The materials are sometimes very expensive (USD$300–$600 or GBP£300-£500 for a full suit), limiting their use to highly competitive and professional levels of the sport. Additionally, women's suits are typically much more expensive than men's suits: the TYR Venzo costs $400 for men, but $650 for women; the arena Carbon Core costs $415 for men, but $575 for women, and the Speedo LZR Pure Intent costs $400 for men but $600 for women. However, in recent years with the advance of technology the most basic 'high-technology swimwear' can be purchased for approximately $100 or £100.

=== Records ===

Prior to the start of the ban of the high-tech swimsuits at the start of 2010, estimated that over 130 world records had already been broken using the high-tech fabrics. Nearly every medal winner at the 2008 Summer Olympics made use of the high-tech swimwear. This is often seen as the catalyst behind the "technological arms race" in professional swimming competitions including the 2009 World Championships.

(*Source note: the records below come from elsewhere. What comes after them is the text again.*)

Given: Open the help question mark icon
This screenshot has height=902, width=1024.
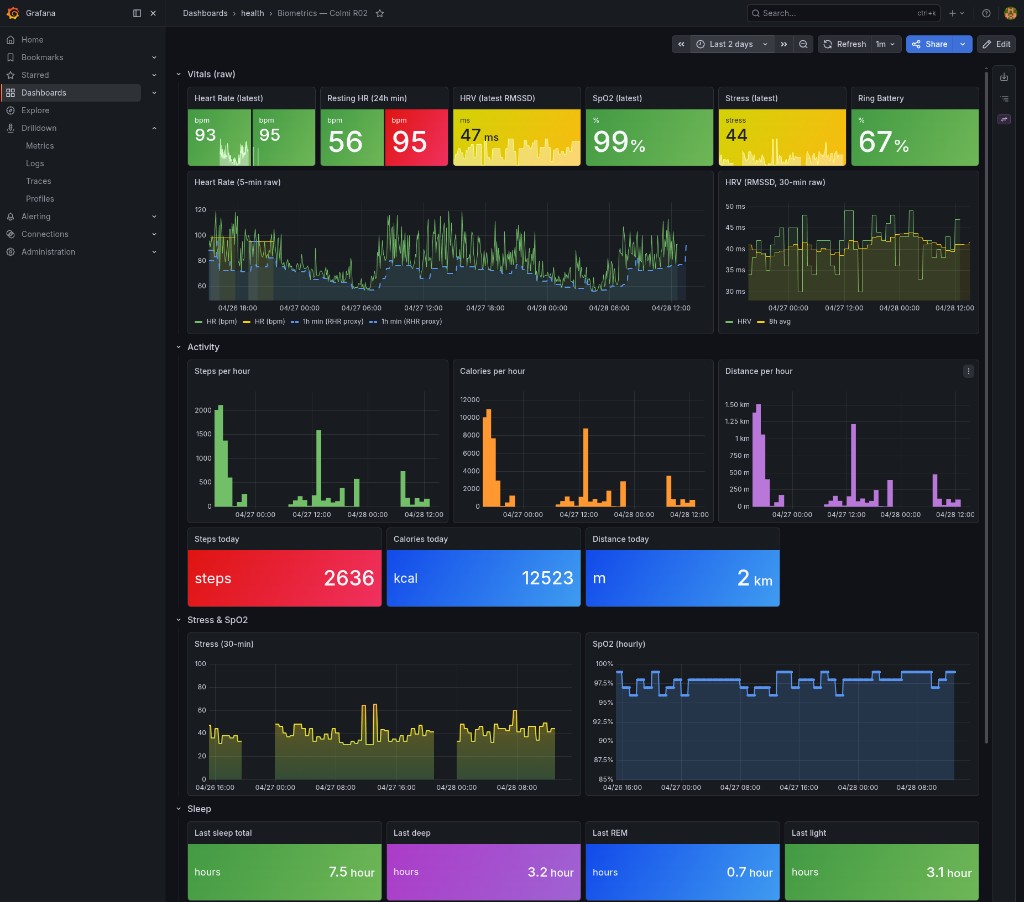Looking at the screenshot, I should [x=986, y=13].
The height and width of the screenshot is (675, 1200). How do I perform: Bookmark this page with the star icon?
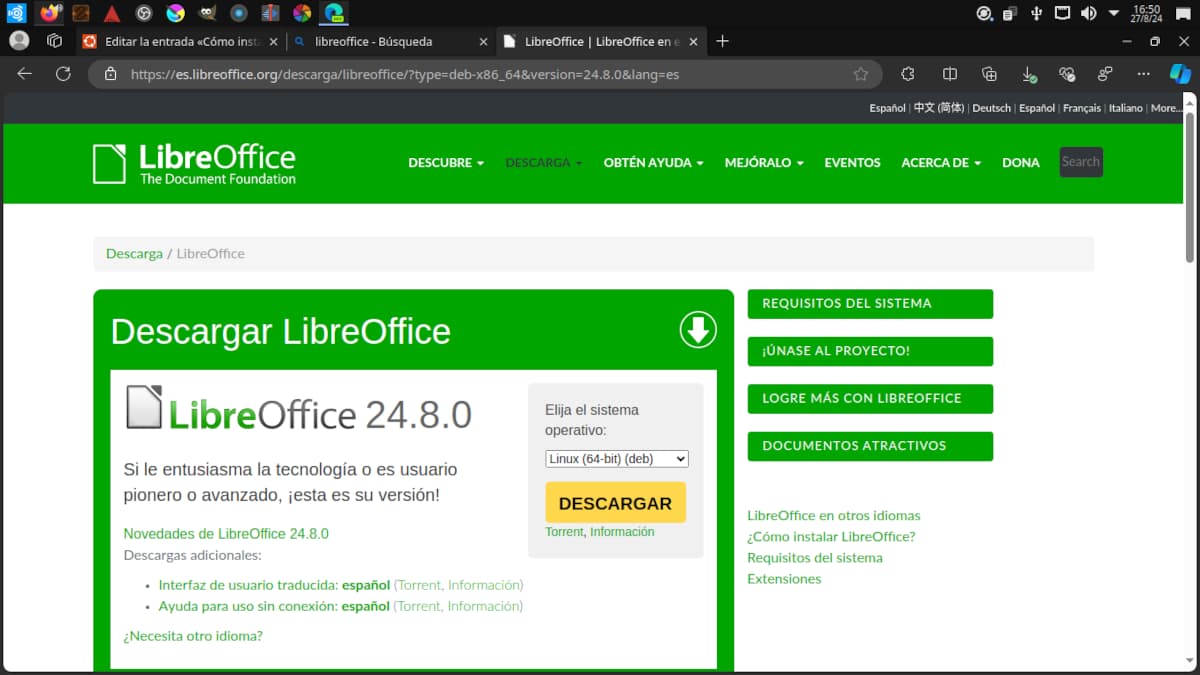coord(860,74)
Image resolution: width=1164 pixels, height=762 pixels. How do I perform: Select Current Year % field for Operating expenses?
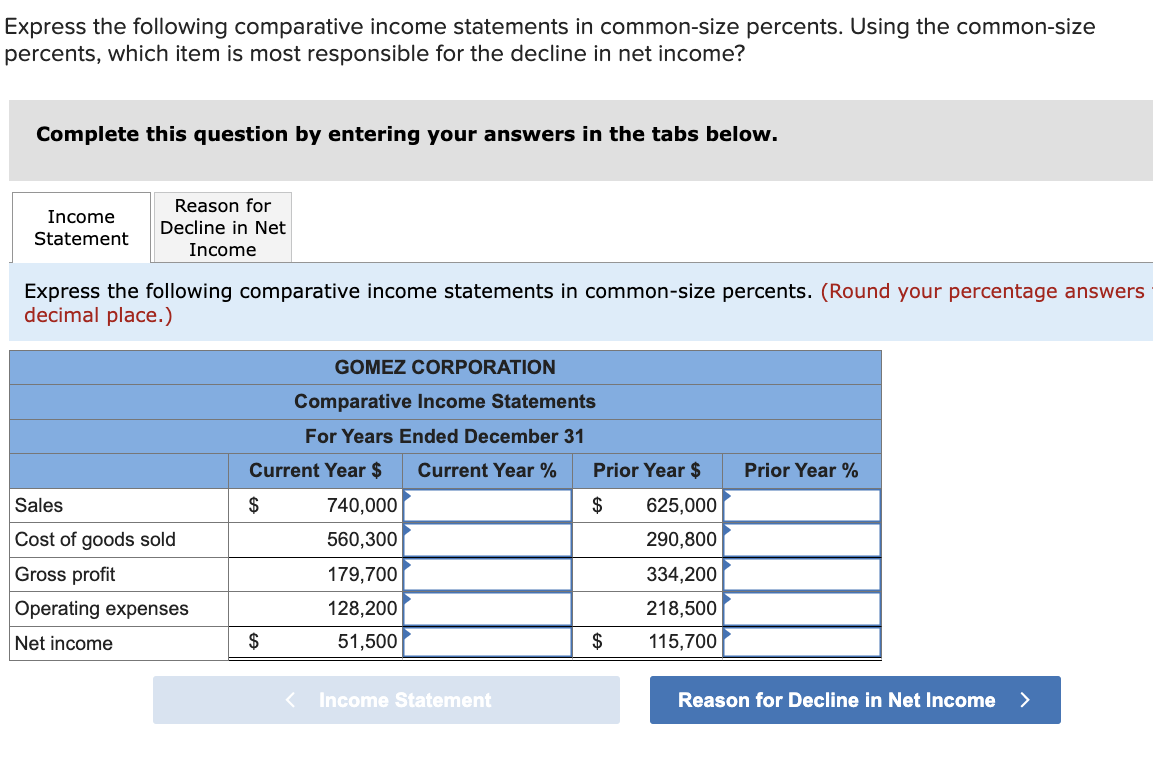[x=487, y=608]
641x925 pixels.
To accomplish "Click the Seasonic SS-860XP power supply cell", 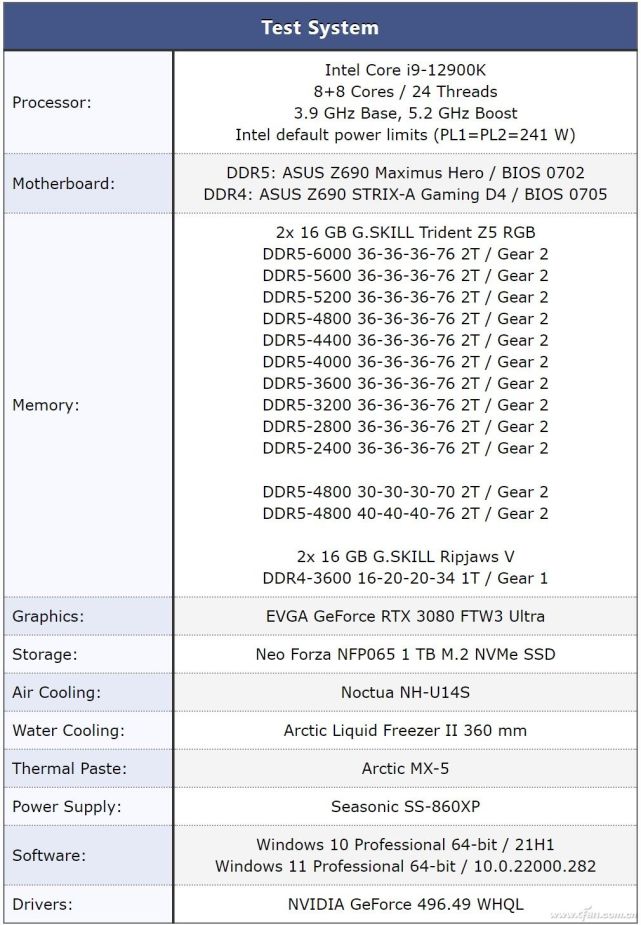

World Champion American swimmer Aaron Peirsol, who swam two world record times at the 2009 World Championships, said, "A lot of us are joking that this might be the fastest we ever go, we might as well enjoy this (2009) year." Many thought the introduced regulations on high-technology swimwear would end the era of record-breaking performances in swimming, and existing world records currently beaten with the high-tech swimwear be annotated with an asterisk. Nearly two and a half years after FINA regulations were in place nine records were broken at the 2012 Olympics.